Phil Leigh, a Civil War author and blogger who I’ve never heard of or interacted with before, criticizes me in a recent blog post about the Confederate flag on his website. The issue begins with an essay by Andy Hall. Noticing that a popular photo-shopped image of a World War II Marine in the Pacific with a Confederate flag was going viral on social media, Hall did some quick research and clearly demonstrated that the photo was a fake. I re-blogged the essay here because I appreciated Hall’s detective work and efforts to correct misinformation on the internet. By sharing it on this blog, however, I seemed to have fallen into Leigh’s bad graces.
Leigh argues that both Hall and I ignore tangible evidence that some white southern soldiers flew the Confederate flag during WWII and that they flew it as a genuine expression of southern pride. He also points to a different post of his where he shares nine real images of WWII soldiers with Confederate flags.

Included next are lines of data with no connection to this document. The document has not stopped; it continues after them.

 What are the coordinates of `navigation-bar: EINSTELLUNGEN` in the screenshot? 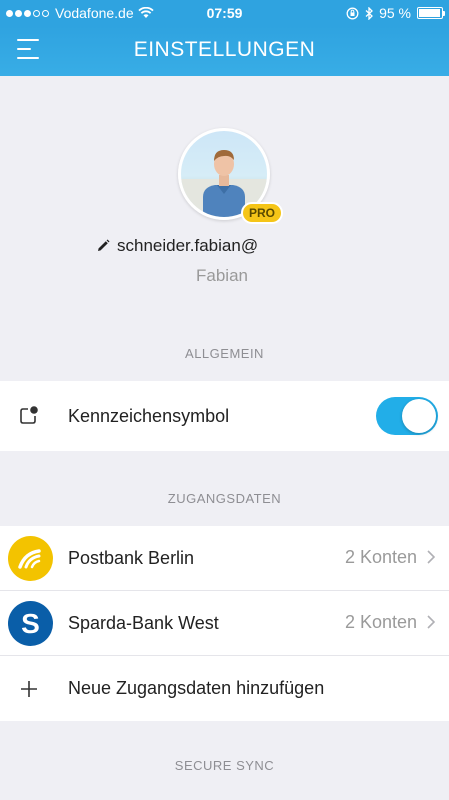 It's located at (224, 51).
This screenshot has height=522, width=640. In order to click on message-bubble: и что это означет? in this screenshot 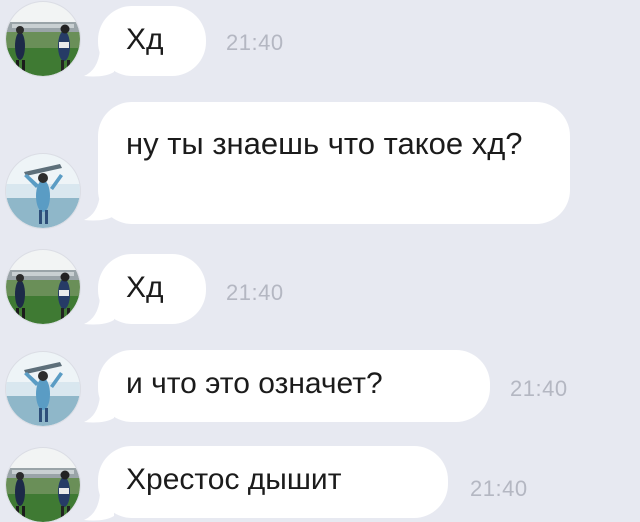, I will do `click(294, 386)`.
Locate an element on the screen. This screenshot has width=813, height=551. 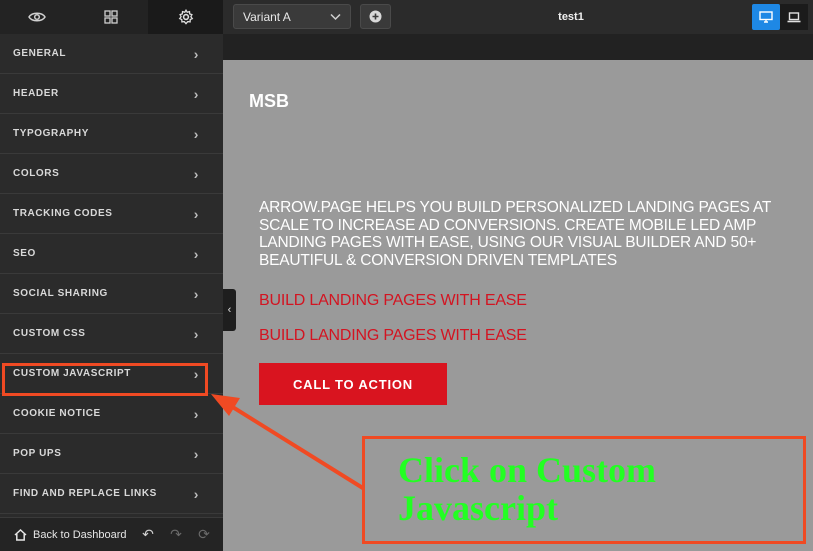
menu-item-label: Tracking Codes is located at coordinates (63, 214).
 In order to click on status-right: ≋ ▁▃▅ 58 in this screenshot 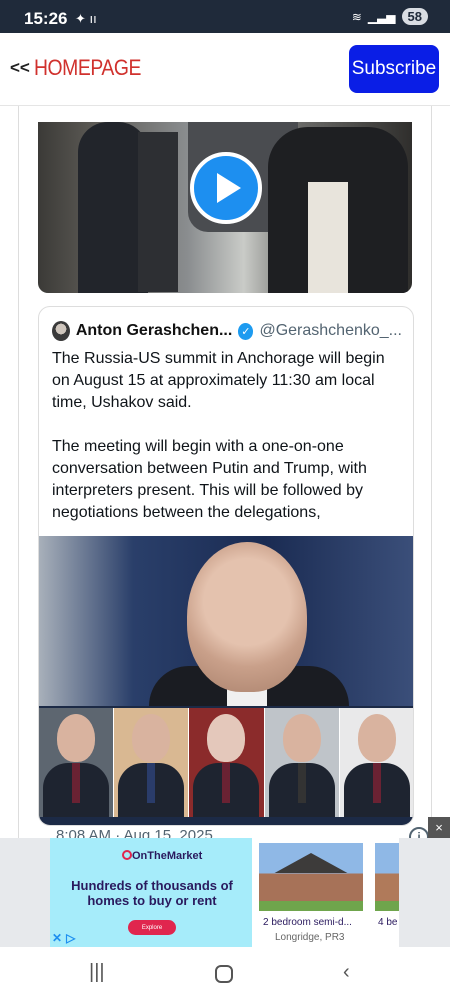, I will do `click(390, 16)`.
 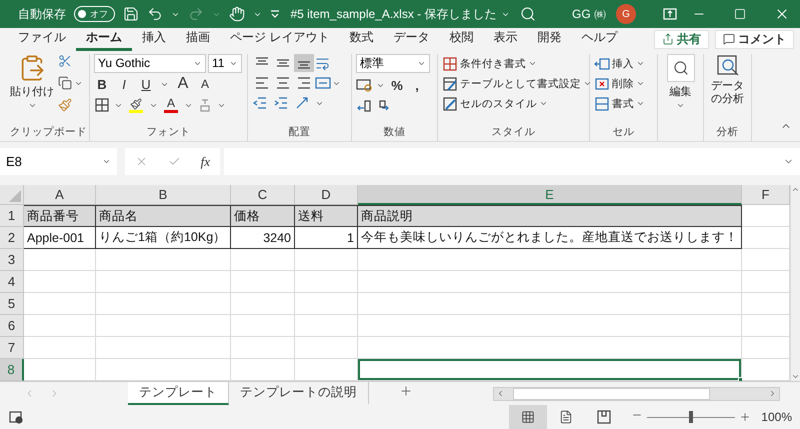 What do you see at coordinates (626, 14) in the screenshot?
I see `user-avatar: G` at bounding box center [626, 14].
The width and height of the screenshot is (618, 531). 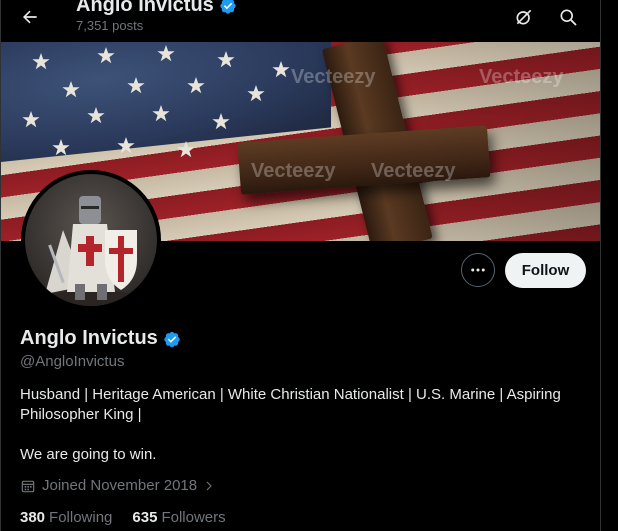 I want to click on followers-link: 635 Followers, so click(x=178, y=518).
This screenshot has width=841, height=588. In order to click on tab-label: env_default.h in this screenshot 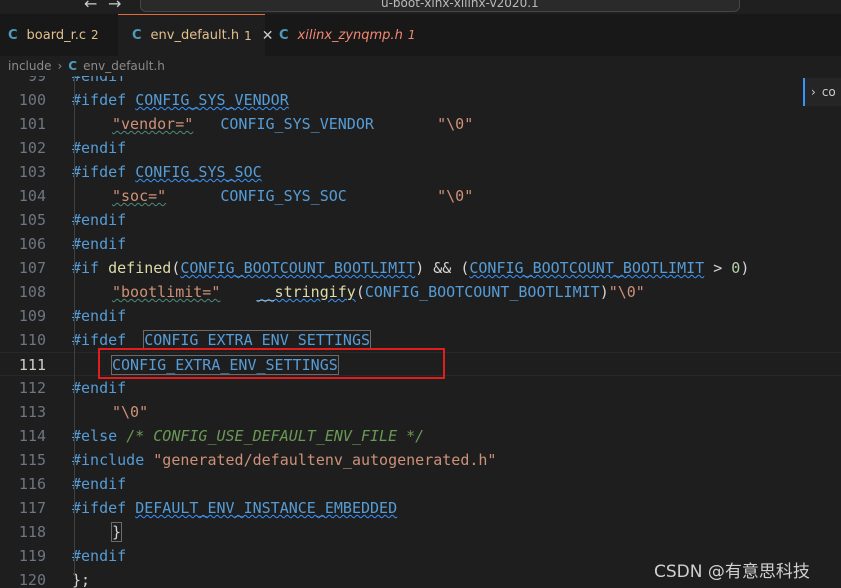, I will do `click(195, 36)`.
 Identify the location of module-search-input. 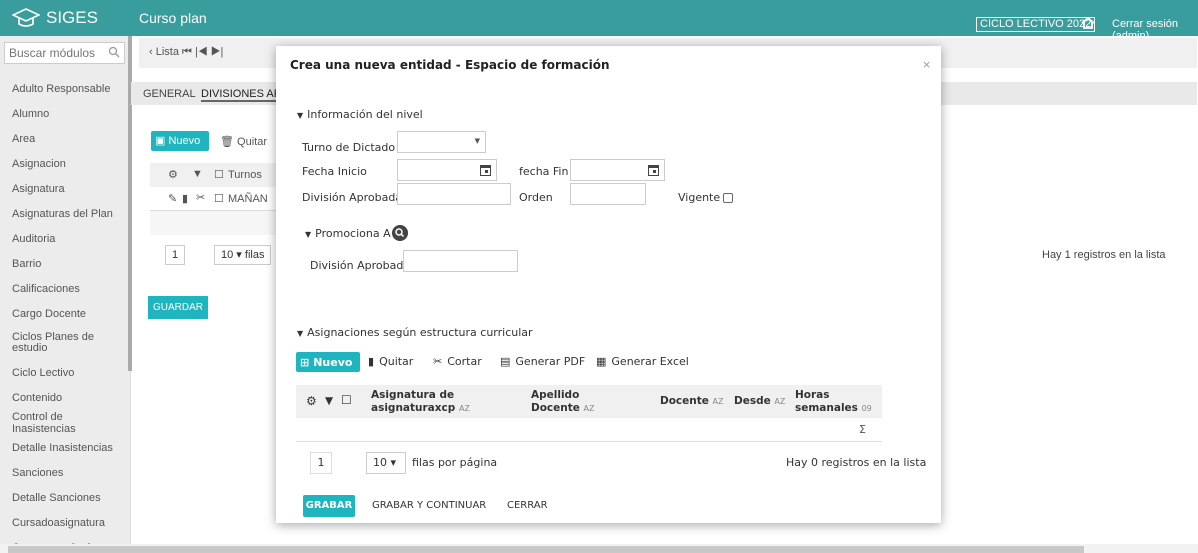
(54, 53).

Okay, great, but that wasn’t the point of Hall’s post or why I shared it here. Neither Hall nor I deny the existence of Confederate flags among WWII soldiers, and Hall did not write the post with the intention of providing an overview of the flag’s use during the war. The point of the post was to highlight a deliberate attempt to falsify history for the purpose of promoting a contemporary political position and a preferred version of history. The post also highlights how quickly misinformation spreads on social media. If you want to use images of WWII soliders flying Confederate flags, share the real pictures, plain and simple. Why distort the past to promote Confederate heritage today? It’s lazy and dishonest.
Leigh is not finished with me, however. In a detour of his critique of Hall, he also criticizes my recent essay for the Journal of the Civil War Era about Civil War gift shops and concludes that “[Sacco] sees no reason why items displaying the Confederate flag should be sold in Civil War museum gifts shops.” Again, that was not the point of the essay. My argument is that memory scholars and public historians need to undertake a more critical analysis of the items that are sold in these spaces. What do those items say about the ways people remember the Civil War? What are the values of a given historic site, and how do gift shop items reinforce or detract from those larger values and mission of a site? That is not the same as saying all Confederate flags must go, and I even concluded the essay by saying that a “one-size-fits-all solution” to the questions I raise does not exist. If Civil War gift shops want to continue selling Confederate merchandise, great. I think it is more than fair, however, to put that merchandise under a critical lens and push museums to think about gift shops as an extension of their mission. My point is not to engage in “political correctness” or an outright ban on selling Confederate flags, which Leigh and his commenters suggest.
On top of these critiques, Leigh feels the need to point out my employment status to his readers, although he does not do the same for Hall. One wonders why he feels the need to do that other than to suggest that my employer creates a bias that prevents me from practicing honest history, or that I have some sort of alternate motive for writing about history besides seeking truth and understanding. Perhaps there’s a different way to interpret Leigh’s mention of my employment status, but I do find the action very odd regardless.
Let’s get to the bottom of this strange discussion and put it to rest: altering historic photos for the purpose of promoting a contemporary political cause or a preferred version of history is wrong. Sharing these photos online is doubly wrong, and the image in question that Hall exposed as being photo-shopped has unfortunately gone viral. Hall was right to correct it, as he’s done with a lot of bad history over the years on his blog. Why does Leigh feel the need to criticize Hall instead of the people who create and share false history? Furthermore, it’s rather pretentious for someone who does not know me to title their post “Which Historian Cares About the Truth?” and then subtly suggest that I (and Andy Hall) don’t. You’ll have to forgive me if I find such an approach obnoxious and bothersome. It’s one thing to say “I disagree with your conclusions,” but another thing entirely to say that I don’t care about the truth.
I welcome comments of the former variety, but not of the latter. Mr. Leigh suggests readers view both of our essays and draw their own conclusions, and I encourage the same.